Slightly longer: An NFT is a tokenised asset, based on the blockchain, that has its own unique properties and unique values. When something is fungible, it means it holds the exact same value as something like it. For example, one dollar is equalled to another dollar and one Bitcoin is equalled to another Bitcoin. They hold the same value and can be traded at the same price. A non-fungible asset has a unique value that cannot be traded with something similar, much like an art piece. One painting by Van Gogh does not equal another Van Gogh painting and one NFT does not equal another NFT. They are a one-of-a-kind type asset.
The adoption and interest around NFTs
Over the last 12 months, there has been a spike of interest in the space as adoption of the digital art has increased. Looking at the trends of searches related to NFTs, we can see the steady incline of people searching for “NFT” related concepts.
We’ve also seen brands like Puma, Nike, and Adidas adding NFTs to their collections and Coca-Cola and Taco Bell minting NFTs for customers to collect.
How are NFTs created?
Much like cryptocurrencies, NFTs are created on the blockchain. Most of them are created (or “minted”) on Ethereum’s blockchain, but there are other networks and platforms that NFT creators use, like Tezos or TRON. To mint an NFT, you need to pay fees to the platform (such as the gas on Ethereum) to validate the transaction or mint the NFT straight onto a platform you can sell or trade on, like OpenSea or Rarible. To mint the NFT on a platform, you need an account and put it up for sale. Once the NFT is sold, it is minted onto the blockchain.
What sort of NFTs are available?
Most people associate NFTs with digital art, but an NFT is really anything that has been – and can be – tokenised on a blockchain. This means anything, from art to music, digital property to avatar’s clothing, can be an NFT and you can buy it on an NFT trading platform.
Digital art is currently the most popular type of NFTs available and there’s a lot of hype (and money!) in the space. There are some prominent pieces in the crypto art space that are seeing millions of dollars.
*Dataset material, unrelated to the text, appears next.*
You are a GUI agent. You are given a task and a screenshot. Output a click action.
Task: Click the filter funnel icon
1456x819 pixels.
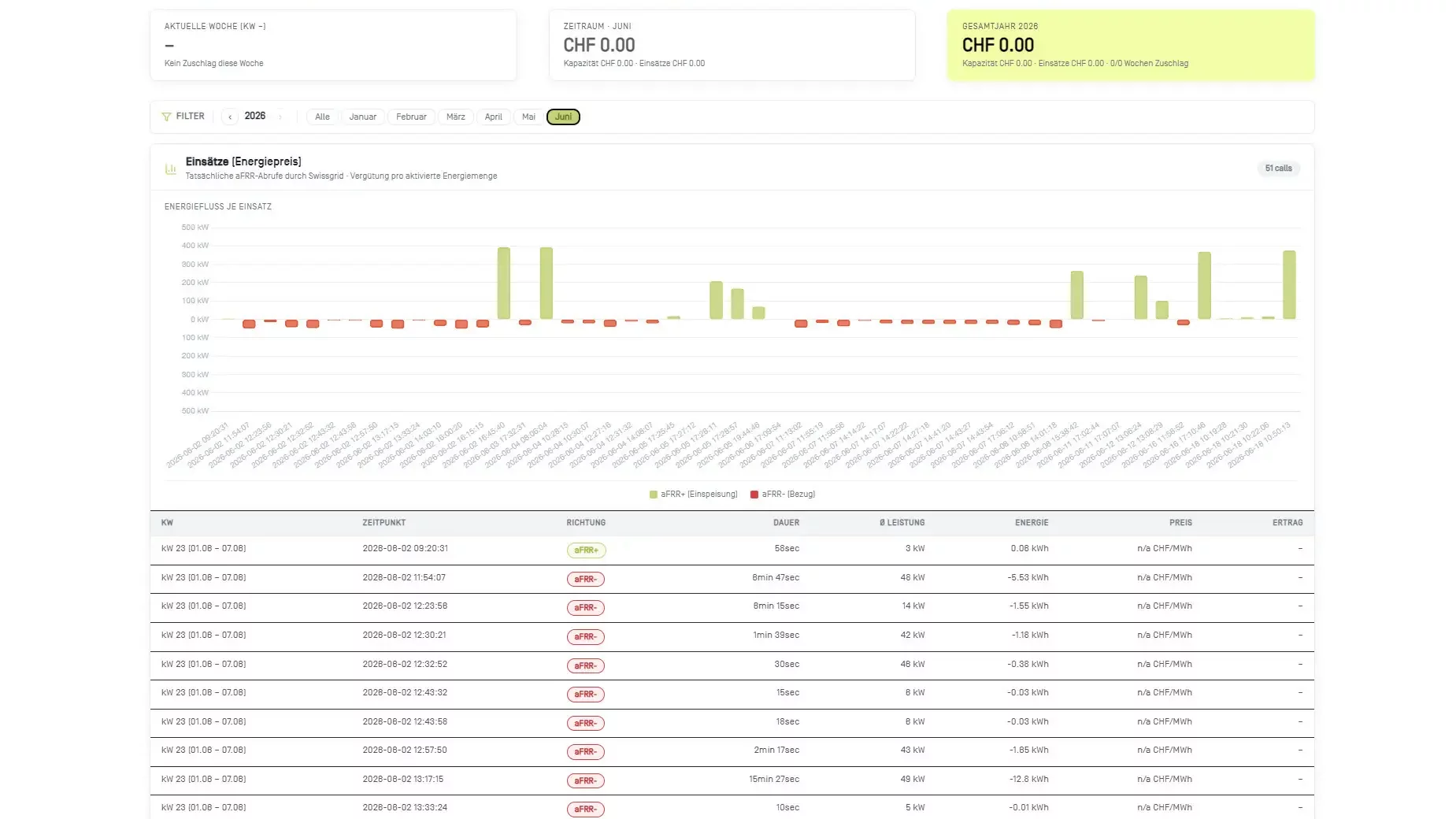[166, 117]
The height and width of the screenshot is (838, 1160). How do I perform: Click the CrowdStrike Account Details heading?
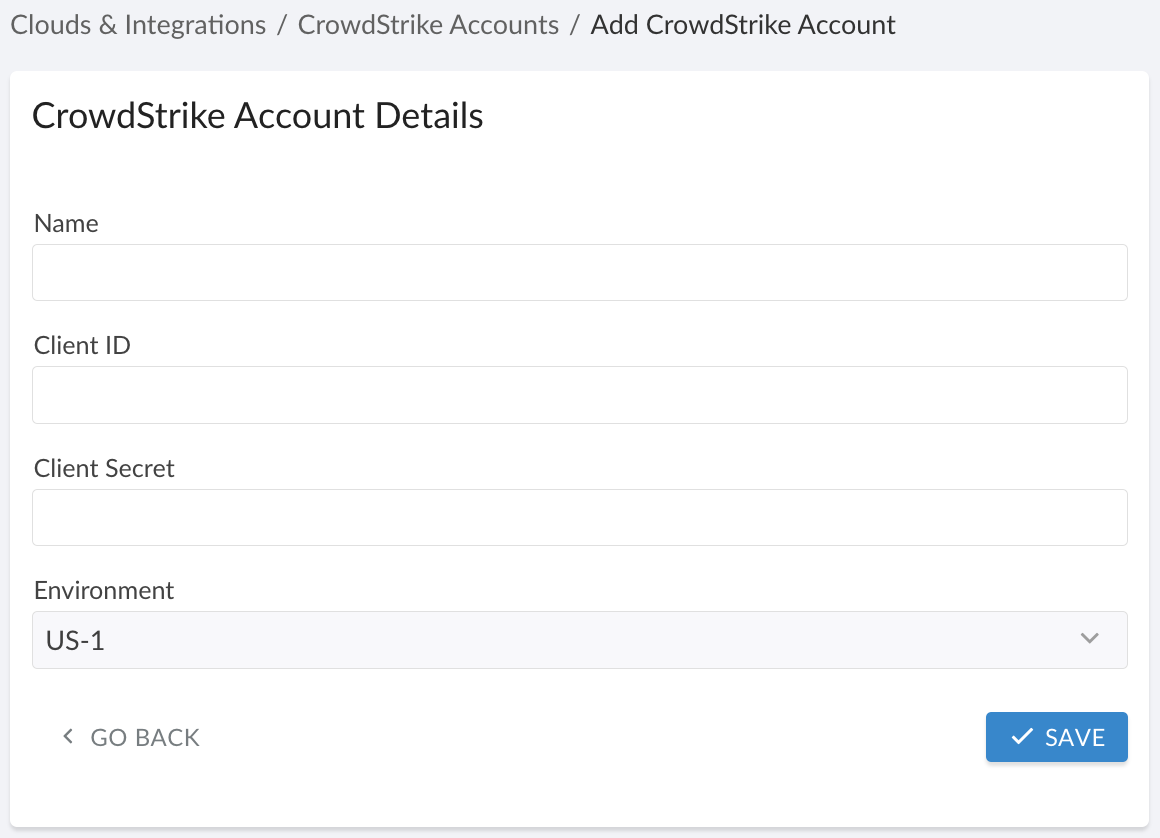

Blue-chip collections like the CryptoPunks and the Bored Ape Yacht Club pieces have become renown for their status and owning one of the pieces in the early collections of NFTs – before they became so popular – is a symbol of either wealth or early adoption.
There are also artists that have made a name and gained a following through their crypto-art. Art from names like Beeple, Pak, Mario Klingemann (also known as Quasimondo), Mad Dog Jones, and FEWOCiOUS have found their niche in the space and their works, when released, will pick up massive amounts. If collectors of their work choose to sell, it will also go for a significant amount, and the artist will see secondary sale fees come in (kind of like royalties).
Can you copy an NFT?
Like physical art can be copied and imitated with prints, NFTs can be copied – they are digital afterall and there’s nothing stopping someone from right-click-copy-pasting an image or screen-recording a graphic. Where the value in an NFT lies, though, is in the authentic ownership of the piece that is recorded on the blockchain. Since it is on the blockchain, the ownership is open for everyone to see (albeit anonymous) so it’s impossible to fake any sort of certificate of ownership to try and steal or copy the piece.